Data extracted from a collection:
---
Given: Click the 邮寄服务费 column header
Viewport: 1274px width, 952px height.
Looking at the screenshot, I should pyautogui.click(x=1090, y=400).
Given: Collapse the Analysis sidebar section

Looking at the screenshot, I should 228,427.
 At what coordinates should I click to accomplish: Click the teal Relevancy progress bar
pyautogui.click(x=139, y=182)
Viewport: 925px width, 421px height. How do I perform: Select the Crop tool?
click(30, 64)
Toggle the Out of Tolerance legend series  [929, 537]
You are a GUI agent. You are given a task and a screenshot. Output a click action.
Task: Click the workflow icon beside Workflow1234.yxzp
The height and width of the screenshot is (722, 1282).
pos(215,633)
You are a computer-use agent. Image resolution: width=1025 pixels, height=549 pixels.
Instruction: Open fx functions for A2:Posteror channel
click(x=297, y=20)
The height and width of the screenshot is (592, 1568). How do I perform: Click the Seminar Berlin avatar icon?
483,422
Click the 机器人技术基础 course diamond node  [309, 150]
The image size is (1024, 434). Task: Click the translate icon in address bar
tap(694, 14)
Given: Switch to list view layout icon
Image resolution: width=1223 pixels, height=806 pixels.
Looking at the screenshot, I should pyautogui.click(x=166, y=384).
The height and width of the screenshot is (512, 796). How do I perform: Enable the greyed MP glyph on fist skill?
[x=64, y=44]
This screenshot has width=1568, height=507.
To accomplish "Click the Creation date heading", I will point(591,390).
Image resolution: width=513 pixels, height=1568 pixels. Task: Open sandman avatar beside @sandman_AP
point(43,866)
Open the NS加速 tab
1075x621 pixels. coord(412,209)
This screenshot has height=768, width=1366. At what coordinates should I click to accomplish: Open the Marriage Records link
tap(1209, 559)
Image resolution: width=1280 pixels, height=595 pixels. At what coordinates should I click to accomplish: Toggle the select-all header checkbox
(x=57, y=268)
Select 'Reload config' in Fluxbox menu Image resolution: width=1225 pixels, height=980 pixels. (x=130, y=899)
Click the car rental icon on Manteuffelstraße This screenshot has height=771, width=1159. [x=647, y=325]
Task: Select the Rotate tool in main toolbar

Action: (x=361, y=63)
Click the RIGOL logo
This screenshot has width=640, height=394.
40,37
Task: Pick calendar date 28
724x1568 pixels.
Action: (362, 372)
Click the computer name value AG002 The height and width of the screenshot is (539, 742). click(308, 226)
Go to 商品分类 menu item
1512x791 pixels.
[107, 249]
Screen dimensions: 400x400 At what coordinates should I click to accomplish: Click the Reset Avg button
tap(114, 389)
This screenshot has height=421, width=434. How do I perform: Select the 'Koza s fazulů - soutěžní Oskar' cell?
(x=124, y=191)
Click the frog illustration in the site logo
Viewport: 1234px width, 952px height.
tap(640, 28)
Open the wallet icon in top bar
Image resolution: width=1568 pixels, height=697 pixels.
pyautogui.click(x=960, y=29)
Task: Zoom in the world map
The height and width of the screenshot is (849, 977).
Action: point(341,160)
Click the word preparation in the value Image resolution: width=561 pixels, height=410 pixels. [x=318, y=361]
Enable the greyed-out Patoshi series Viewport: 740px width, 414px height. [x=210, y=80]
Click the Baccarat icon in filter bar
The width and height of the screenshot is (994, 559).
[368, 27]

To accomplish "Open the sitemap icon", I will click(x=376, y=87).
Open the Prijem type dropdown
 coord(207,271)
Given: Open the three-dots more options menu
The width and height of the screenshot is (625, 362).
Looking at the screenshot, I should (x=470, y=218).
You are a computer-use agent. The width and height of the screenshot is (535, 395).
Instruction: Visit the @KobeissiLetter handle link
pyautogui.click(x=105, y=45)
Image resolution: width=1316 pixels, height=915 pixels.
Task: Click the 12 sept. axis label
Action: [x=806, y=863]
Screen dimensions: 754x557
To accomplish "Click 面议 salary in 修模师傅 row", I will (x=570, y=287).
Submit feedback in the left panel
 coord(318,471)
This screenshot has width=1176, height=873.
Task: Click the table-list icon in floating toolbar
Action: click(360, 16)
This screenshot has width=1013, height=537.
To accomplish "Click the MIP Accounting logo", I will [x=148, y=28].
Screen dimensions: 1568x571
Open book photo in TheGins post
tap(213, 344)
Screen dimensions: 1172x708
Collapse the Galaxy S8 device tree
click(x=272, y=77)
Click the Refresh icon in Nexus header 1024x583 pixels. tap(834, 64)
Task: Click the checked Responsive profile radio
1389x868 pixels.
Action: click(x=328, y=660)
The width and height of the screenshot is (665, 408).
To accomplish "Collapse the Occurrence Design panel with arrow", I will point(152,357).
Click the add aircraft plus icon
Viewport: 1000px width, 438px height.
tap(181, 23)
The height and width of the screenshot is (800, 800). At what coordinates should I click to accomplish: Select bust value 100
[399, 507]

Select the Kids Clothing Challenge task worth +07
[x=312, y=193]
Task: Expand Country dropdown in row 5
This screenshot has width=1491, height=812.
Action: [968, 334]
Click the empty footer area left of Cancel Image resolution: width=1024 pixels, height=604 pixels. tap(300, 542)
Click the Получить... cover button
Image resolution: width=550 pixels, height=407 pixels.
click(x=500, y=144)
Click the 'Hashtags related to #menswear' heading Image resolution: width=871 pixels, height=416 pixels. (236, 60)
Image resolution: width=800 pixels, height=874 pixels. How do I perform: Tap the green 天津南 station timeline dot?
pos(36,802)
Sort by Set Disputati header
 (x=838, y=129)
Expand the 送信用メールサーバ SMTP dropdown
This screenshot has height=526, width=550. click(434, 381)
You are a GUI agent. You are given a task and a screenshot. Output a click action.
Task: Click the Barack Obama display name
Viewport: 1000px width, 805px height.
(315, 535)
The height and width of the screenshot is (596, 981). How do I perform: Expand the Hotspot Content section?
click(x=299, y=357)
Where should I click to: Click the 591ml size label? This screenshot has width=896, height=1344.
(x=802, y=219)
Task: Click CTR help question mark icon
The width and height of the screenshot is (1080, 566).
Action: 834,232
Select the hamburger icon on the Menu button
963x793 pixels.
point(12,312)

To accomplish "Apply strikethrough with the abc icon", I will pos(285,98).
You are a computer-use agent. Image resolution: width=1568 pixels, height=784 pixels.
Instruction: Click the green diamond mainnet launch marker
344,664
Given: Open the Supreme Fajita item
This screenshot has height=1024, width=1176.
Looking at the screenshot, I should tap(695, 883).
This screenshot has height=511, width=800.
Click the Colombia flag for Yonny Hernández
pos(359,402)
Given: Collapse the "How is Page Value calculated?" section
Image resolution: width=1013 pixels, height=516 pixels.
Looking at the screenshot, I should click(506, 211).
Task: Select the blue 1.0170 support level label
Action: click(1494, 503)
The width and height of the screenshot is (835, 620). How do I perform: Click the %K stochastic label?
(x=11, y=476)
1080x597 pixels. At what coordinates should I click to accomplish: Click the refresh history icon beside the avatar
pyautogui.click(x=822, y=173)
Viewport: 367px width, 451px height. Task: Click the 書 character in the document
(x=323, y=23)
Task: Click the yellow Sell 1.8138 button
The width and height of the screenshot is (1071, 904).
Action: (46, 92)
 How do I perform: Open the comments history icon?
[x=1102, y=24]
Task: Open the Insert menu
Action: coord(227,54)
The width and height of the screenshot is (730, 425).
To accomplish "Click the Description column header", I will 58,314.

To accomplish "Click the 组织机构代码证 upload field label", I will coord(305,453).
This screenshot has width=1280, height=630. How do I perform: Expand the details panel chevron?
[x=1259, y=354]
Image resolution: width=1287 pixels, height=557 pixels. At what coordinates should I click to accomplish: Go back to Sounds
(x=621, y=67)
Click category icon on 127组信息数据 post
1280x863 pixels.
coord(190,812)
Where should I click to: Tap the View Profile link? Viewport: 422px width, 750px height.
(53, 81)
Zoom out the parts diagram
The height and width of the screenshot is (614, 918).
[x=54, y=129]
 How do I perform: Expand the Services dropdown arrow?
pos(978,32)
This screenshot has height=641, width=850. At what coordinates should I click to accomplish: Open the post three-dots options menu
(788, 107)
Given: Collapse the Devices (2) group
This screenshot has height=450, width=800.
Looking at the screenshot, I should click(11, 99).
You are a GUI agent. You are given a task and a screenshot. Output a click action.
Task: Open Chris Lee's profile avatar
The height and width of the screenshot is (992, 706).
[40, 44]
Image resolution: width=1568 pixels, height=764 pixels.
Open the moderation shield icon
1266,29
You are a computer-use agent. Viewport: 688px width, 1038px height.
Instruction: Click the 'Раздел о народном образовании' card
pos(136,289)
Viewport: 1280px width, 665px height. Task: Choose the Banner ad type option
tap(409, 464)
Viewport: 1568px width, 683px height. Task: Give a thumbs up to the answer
---
The response must consist solely of the lines from the top of the records through the line holding "Click the car", copied word for word.

Given: Click the 邮寄服务费 column header
Viewport: 1274px width, 952px height.
Looking at the screenshot, I should pyautogui.click(x=1090, y=400).
Given: Collapse the Analysis sidebar section

Looking at the screenshot, I should 228,427.
 At what coordinates should I click to accomplish: Click the teal Relevancy progress bar
pyautogui.click(x=139, y=182)
Viewport: 925px width, 421px height. How do I perform: Select the Crop tool?
click(30, 64)
Toggle the Out of Tolerance legend series  [929, 537]
You are a GUI agent. You are given a task and a screenshot. Output a click action.
Task: Click the workflow icon beside Workflow1234.yxzp
The height and width of the screenshot is (722, 1282).
pos(215,633)
You are a computer-use agent. Image resolution: width=1025 pixels, height=549 pixels.
Instruction: Open fx functions for A2:Posteror channel
click(x=297, y=20)
The height and width of the screenshot is (592, 1568). How do I perform: Click the Seminar Berlin avatar icon?
483,422
Click the 机器人技术基础 course diamond node  [309, 150]
The image size is (1024, 434). Task: Click the translate icon in address bar
tap(694, 14)
Given: Switch to list view layout icon
Image resolution: width=1223 pixels, height=806 pixels.
Looking at the screenshot, I should pyautogui.click(x=166, y=384).
The height and width of the screenshot is (512, 796). How do I perform: Enable the greyed MP glyph on fist skill?
[x=64, y=44]
This screenshot has width=1568, height=507.
To accomplish "Click the Creation date heading", I will point(591,390).
Image resolution: width=513 pixels, height=1568 pixels. Task: Open sandman avatar beside @sandman_AP
point(43,866)
Open the NS加速 tab
1075x621 pixels. coord(412,209)
This screenshot has height=768, width=1366. At what coordinates should I click to accomplish: Open the Marriage Records link
tap(1209, 559)
Image resolution: width=1280 pixels, height=595 pixels. At what coordinates should I click to accomplish: Toggle the select-all header checkbox
(x=57, y=268)
Select 'Reload config' in Fluxbox menu Image resolution: width=1225 pixels, height=980 pixels. (x=130, y=899)
Click the car rental icon on Manteuffelstraße This screenshot has height=771, width=1159. [x=647, y=325]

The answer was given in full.